[WHAT IS EXPECTED]
Two lines in the data below mark the range: the one with "Viewport: 1475px width, 690px height." and the one with "Task: Change delivery city via Изменить". Return both, along with every line between them, exactly.

Pixel coordinate grounding data
^^^^^^^^^^^^^^^^

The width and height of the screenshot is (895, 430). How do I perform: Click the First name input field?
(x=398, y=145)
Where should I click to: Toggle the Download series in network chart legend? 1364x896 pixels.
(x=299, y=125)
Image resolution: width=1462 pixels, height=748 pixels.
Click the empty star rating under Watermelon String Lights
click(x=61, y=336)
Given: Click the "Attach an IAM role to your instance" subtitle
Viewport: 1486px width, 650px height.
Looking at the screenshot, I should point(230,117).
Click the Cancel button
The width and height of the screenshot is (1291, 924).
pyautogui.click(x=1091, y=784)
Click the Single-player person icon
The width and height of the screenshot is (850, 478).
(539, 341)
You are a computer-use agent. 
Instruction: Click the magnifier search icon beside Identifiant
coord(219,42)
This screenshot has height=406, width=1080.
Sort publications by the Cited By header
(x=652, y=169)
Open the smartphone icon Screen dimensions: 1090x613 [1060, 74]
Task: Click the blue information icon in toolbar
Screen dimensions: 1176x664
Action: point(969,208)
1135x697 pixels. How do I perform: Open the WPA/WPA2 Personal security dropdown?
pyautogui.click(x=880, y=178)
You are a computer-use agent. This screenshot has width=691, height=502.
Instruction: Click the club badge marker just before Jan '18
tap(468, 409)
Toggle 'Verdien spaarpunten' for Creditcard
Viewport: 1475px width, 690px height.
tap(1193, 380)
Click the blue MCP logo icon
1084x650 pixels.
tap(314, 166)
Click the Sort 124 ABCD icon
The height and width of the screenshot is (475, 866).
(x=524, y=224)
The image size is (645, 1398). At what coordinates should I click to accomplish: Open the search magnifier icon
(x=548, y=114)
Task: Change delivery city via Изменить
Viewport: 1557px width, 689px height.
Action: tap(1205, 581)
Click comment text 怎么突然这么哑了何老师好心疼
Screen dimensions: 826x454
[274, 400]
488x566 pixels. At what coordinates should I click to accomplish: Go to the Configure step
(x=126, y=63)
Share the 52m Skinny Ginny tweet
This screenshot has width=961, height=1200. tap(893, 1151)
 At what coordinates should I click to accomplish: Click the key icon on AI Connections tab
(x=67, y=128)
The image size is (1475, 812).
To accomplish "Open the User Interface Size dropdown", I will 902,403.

^^^^^^^^^^^^^^^^

[ANSWER TO THIS EXERCISE]
Viewport: 1475px width, 690px height.
tap(1193, 380)
Click the blue MCP logo icon
1084x650 pixels.
tap(314, 166)
Click the Sort 124 ABCD icon
The height and width of the screenshot is (475, 866).
(x=524, y=224)
The image size is (645, 1398). At what coordinates should I click to accomplish: Open the search magnifier icon
(x=548, y=114)
Task: Change delivery city via Изменить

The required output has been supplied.